-------- PROVIDED ENTRIES
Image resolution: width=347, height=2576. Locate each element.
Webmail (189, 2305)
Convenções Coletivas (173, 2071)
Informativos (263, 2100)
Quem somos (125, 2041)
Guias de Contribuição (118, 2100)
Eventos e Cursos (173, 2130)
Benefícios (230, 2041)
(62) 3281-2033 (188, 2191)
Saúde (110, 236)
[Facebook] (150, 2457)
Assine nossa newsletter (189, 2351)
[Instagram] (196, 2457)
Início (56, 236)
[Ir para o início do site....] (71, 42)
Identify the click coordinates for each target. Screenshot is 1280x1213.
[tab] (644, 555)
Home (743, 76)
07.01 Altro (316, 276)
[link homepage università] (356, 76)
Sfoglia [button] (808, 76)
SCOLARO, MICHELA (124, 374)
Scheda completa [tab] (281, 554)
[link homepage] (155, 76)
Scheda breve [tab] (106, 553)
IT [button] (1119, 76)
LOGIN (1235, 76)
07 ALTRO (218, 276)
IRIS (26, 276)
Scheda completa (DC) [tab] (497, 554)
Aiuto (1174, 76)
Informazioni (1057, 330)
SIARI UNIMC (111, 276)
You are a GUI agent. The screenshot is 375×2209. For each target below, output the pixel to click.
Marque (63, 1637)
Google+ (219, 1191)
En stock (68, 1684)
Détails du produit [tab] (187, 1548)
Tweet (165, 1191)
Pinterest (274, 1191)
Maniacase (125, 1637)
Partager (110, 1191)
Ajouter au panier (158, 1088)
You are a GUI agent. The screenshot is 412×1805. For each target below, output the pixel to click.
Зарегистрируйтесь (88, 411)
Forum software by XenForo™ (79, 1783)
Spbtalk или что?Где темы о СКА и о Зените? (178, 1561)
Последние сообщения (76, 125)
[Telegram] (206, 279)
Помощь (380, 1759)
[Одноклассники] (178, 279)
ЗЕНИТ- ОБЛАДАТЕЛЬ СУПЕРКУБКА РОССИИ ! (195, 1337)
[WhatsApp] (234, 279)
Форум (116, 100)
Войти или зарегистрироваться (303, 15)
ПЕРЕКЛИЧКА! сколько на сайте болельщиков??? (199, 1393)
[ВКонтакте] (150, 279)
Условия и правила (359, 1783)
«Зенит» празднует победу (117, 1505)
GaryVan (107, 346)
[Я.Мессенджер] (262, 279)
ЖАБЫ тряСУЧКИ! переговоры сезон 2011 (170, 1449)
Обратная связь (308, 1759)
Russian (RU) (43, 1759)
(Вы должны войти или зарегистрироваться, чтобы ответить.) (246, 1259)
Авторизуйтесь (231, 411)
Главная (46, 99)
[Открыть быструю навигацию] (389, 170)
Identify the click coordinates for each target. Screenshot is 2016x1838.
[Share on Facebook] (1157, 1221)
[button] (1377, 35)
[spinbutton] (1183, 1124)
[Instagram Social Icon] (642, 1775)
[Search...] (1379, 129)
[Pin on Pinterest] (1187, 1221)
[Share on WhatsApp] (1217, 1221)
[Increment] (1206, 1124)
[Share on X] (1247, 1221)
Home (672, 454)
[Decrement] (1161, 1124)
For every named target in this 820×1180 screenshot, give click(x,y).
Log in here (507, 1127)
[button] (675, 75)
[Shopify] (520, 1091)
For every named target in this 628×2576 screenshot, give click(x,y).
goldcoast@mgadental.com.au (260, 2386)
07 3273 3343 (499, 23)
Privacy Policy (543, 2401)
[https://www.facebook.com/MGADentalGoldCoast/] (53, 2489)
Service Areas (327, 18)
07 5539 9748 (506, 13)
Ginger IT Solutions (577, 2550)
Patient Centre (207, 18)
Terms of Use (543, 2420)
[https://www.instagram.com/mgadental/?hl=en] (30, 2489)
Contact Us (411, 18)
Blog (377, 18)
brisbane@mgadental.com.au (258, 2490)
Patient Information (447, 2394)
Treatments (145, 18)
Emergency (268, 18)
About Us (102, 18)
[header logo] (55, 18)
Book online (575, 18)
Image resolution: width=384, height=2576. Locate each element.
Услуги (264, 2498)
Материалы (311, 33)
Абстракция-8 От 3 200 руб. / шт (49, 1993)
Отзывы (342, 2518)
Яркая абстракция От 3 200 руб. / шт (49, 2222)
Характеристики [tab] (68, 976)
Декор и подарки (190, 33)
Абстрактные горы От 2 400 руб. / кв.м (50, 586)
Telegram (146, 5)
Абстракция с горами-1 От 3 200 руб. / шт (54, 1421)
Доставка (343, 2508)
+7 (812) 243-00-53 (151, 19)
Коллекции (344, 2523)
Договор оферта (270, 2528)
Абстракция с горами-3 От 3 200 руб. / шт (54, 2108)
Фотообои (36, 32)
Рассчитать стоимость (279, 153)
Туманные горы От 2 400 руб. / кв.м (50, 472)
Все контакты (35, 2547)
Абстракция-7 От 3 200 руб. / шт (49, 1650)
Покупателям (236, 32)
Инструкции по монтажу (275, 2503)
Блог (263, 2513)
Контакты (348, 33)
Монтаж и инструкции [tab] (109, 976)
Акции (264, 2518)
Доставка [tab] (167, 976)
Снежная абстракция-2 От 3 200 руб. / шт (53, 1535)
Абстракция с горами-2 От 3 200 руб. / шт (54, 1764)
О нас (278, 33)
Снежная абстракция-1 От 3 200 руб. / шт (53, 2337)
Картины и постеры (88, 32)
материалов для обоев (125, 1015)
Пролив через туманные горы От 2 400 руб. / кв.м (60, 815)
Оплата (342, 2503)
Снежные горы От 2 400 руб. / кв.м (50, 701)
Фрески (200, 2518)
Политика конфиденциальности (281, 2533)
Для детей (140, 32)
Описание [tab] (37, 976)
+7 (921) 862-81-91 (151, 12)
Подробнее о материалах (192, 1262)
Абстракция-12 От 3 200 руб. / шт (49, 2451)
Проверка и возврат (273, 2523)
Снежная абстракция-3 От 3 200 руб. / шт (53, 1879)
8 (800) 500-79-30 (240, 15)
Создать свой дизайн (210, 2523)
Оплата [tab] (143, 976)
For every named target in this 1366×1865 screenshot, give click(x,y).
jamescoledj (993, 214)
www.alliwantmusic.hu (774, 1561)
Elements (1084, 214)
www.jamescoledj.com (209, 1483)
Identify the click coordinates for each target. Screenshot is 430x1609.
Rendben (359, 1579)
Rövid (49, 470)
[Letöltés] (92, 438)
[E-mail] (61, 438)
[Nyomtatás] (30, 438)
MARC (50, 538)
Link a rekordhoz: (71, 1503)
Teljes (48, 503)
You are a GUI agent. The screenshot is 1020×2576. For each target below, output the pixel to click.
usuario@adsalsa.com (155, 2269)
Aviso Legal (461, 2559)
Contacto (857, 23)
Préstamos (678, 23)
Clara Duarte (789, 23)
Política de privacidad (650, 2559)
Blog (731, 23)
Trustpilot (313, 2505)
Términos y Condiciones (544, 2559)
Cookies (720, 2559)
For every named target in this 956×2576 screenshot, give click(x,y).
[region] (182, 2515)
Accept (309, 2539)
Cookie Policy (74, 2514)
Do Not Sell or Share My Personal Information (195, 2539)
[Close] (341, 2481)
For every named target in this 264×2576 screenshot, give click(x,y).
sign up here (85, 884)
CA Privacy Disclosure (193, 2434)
----------------
- _WHAT YOU NEED TO DO_
Up to and including the line with "Partager (110, 1191)", print every line of the records from the start.

- _RESPONSE BELOW_
Image resolution: width=347, height=2576. Locate each element.
Webmail (189, 2305)
Convenções Coletivas (173, 2071)
Informativos (263, 2100)
Quem somos (125, 2041)
Guias de Contribuição (118, 2100)
Eventos e Cursos (173, 2130)
Benefícios (230, 2041)
(62) 3281-2033 (188, 2191)
Saúde (110, 236)
[Facebook] (150, 2457)
Assine nossa newsletter (189, 2351)
[Instagram] (196, 2457)
Início (56, 236)
[Ir para o início do site....] (71, 42)
Identify the click coordinates for each target. Screenshot is 1280x1213.
[tab] (644, 555)
Home (743, 76)
07.01 Altro (316, 276)
[link homepage università] (356, 76)
Sfoglia [button] (808, 76)
SCOLARO, MICHELA (124, 374)
Scheda completa [tab] (281, 554)
[link homepage] (155, 76)
Scheda breve [tab] (106, 553)
IT [button] (1119, 76)
LOGIN (1235, 76)
07 ALTRO (218, 276)
IRIS (26, 276)
Scheda completa (DC) [tab] (497, 554)
Aiuto (1174, 76)
Informazioni (1057, 330)
SIARI UNIMC (111, 276)
You are a GUI agent. The screenshot is 375×2209. For each target below, output the pixel to click.
Marque (63, 1637)
Google+ (219, 1191)
En stock (68, 1684)
Détails du produit [tab] (187, 1548)
Tweet (165, 1191)
Pinterest (274, 1191)
Maniacase (125, 1637)
Partager (110, 1191)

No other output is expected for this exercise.